** Opening Data excerpts block **
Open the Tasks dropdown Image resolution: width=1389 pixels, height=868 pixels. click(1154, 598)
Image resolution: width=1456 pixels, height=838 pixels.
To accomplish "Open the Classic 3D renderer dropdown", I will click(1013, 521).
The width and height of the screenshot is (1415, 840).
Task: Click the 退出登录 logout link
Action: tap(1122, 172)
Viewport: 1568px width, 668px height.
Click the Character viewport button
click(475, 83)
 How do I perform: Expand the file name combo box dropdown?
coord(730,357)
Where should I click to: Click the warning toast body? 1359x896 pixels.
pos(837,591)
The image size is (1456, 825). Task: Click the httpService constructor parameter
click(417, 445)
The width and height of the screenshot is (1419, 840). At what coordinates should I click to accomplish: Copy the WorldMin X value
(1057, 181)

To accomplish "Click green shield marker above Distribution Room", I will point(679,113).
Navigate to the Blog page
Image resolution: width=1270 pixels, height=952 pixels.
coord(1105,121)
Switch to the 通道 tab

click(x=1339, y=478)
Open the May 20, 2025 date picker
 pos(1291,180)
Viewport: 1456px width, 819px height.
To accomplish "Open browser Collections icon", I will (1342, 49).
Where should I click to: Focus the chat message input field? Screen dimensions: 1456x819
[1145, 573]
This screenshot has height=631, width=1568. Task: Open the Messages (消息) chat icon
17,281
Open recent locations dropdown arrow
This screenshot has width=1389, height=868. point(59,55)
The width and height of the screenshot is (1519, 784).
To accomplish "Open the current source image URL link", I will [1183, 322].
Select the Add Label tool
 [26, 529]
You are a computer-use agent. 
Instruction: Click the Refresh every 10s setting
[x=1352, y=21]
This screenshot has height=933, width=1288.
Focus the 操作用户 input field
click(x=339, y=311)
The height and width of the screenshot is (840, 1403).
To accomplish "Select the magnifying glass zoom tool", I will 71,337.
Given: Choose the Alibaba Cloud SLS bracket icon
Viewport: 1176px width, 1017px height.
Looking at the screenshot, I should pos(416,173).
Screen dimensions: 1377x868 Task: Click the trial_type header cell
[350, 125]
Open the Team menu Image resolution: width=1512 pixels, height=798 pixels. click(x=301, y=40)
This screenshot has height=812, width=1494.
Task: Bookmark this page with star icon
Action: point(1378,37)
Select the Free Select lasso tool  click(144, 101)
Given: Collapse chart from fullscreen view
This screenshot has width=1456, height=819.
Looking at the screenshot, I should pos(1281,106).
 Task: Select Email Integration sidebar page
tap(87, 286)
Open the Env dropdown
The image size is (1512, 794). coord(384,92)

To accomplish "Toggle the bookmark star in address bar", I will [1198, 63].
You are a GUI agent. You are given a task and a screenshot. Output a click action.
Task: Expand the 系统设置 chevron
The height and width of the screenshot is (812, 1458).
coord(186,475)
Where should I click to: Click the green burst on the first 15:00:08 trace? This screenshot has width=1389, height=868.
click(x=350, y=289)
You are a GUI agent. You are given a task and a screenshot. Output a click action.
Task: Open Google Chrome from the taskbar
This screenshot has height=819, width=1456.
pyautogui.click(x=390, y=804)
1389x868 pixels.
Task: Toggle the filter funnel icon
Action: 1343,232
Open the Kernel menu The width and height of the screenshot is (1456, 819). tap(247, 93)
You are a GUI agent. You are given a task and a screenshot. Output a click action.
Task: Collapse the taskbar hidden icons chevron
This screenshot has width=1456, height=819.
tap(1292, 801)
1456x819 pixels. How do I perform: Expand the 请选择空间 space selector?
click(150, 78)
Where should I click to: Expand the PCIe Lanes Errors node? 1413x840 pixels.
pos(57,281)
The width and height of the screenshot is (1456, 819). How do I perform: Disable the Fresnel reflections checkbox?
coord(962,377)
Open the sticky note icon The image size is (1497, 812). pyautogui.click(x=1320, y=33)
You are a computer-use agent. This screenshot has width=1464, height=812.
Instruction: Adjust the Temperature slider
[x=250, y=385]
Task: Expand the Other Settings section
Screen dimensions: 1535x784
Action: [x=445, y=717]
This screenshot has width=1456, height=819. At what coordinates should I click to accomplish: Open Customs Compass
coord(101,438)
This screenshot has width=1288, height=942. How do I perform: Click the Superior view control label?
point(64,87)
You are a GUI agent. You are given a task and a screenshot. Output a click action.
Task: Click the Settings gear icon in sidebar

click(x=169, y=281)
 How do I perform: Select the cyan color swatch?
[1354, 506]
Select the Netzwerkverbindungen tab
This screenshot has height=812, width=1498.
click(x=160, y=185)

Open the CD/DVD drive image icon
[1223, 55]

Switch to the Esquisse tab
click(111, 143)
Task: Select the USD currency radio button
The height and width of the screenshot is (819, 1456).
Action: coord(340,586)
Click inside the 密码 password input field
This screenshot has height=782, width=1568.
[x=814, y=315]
** Closing Data excerpts block **
#### [Work request]
Transcribe the records in full, word for word.

#### [Answer space]
Open the Tasks dropdown Image resolution: width=1389 pixels, height=868 pixels. click(1154, 598)
Image resolution: width=1456 pixels, height=838 pixels.
To accomplish "Open the Classic 3D renderer dropdown", I will click(1013, 521).
The width and height of the screenshot is (1415, 840).
Task: Click the 退出登录 logout link
Action: tap(1122, 172)
Viewport: 1568px width, 668px height.
Click the Character viewport button
click(475, 83)
 How do I perform: Expand the file name combo box dropdown?
coord(730,357)
Where should I click to: Click the warning toast body? 1359x896 pixels.
pos(837,591)
The image size is (1456, 825). Task: Click the httpService constructor parameter
click(417, 445)
The width and height of the screenshot is (1419, 840). At what coordinates should I click to accomplish: Copy the WorldMin X value
(1057, 181)

To accomplish "Click green shield marker above Distribution Room", I will point(679,113).
Navigate to the Blog page
Image resolution: width=1270 pixels, height=952 pixels.
coord(1105,121)
Switch to the 通道 tab

click(x=1339, y=478)
Open the May 20, 2025 date picker
 pos(1291,180)
Viewport: 1456px width, 819px height.
To accomplish "Open browser Collections icon", I will (1342, 49).
Where should I click to: Focus the chat message input field? Screen dimensions: 1456x819
[1145, 573]
This screenshot has height=631, width=1568. Task: Open the Messages (消息) chat icon
17,281
Open recent locations dropdown arrow
This screenshot has width=1389, height=868. point(59,55)
The width and height of the screenshot is (1519, 784).
To accomplish "Open the current source image URL link", I will [1183, 322].
Select the Add Label tool
 [26, 529]
You are a computer-use agent. 
Instruction: Click the Refresh every 10s setting
[x=1352, y=21]
This screenshot has height=933, width=1288.
Focus the 操作用户 input field
click(x=339, y=311)
The height and width of the screenshot is (840, 1403).
To accomplish "Select the magnifying glass zoom tool", I will 71,337.
Given: Choose the Alibaba Cloud SLS bracket icon
Viewport: 1176px width, 1017px height.
Looking at the screenshot, I should pos(416,173).
Screen dimensions: 1377x868 Task: Click the trial_type header cell
[350, 125]
Open the Team menu Image resolution: width=1512 pixels, height=798 pixels. click(x=301, y=40)
This screenshot has height=812, width=1494.
Task: Bookmark this page with star icon
Action: point(1378,37)
Select the Free Select lasso tool  click(144, 101)
Given: Collapse chart from fullscreen view
This screenshot has width=1456, height=819.
Looking at the screenshot, I should pos(1281,106).
 Task: Select Email Integration sidebar page
tap(87, 286)
Open the Env dropdown
The image size is (1512, 794). coord(384,92)

To accomplish "Toggle the bookmark star in address bar", I will [1198, 63].
You are a GUI agent. You are given a task and a screenshot. Output a click action.
Task: Expand the 系统设置 chevron
The height and width of the screenshot is (812, 1458).
coord(186,475)
Where should I click to: Click the green burst on the first 15:00:08 trace? This screenshot has width=1389, height=868.
click(x=350, y=289)
You are a GUI agent. You are given a task and a screenshot. Output a click action.
Task: Open Google Chrome from the taskbar
This screenshot has height=819, width=1456.
pyautogui.click(x=390, y=804)
1389x868 pixels.
Task: Toggle the filter funnel icon
Action: 1343,232
Open the Kernel menu The width and height of the screenshot is (1456, 819). tap(247, 93)
You are a GUI agent. You are given a task and a screenshot. Output a click action.
Task: Collapse the taskbar hidden icons chevron
This screenshot has width=1456, height=819.
tap(1292, 801)
1456x819 pixels. How do I perform: Expand the 请选择空间 space selector?
click(150, 78)
Where should I click to: Expand the PCIe Lanes Errors node? 1413x840 pixels.
pos(57,281)
The width and height of the screenshot is (1456, 819). How do I perform: Disable the Fresnel reflections checkbox?
coord(962,377)
Open the sticky note icon The image size is (1497, 812). pyautogui.click(x=1320, y=33)
You are a computer-use agent. This screenshot has width=1464, height=812.
Instruction: Adjust the Temperature slider
[x=250, y=385]
Task: Expand the Other Settings section
Screen dimensions: 1535x784
Action: [x=445, y=717]
This screenshot has width=1456, height=819. At what coordinates should I click to accomplish: Open Customs Compass
coord(101,438)
This screenshot has width=1288, height=942. How do I perform: Click the Superior view control label?
point(64,87)
You are a GUI agent. You are given a task and a screenshot. Output a click action.
Task: Click the Settings gear icon in sidebar

click(x=169, y=281)
 How do I perform: Select the cyan color swatch?
[1354, 506]
Select the Netzwerkverbindungen tab
This screenshot has height=812, width=1498.
click(x=160, y=185)

Open the CD/DVD drive image icon
[1223, 55]

Switch to the Esquisse tab
click(111, 143)
Task: Select the USD currency radio button
The height and width of the screenshot is (819, 1456).
Action: coord(340,586)
Click inside the 密码 password input field
This screenshot has height=782, width=1568.
[x=814, y=315]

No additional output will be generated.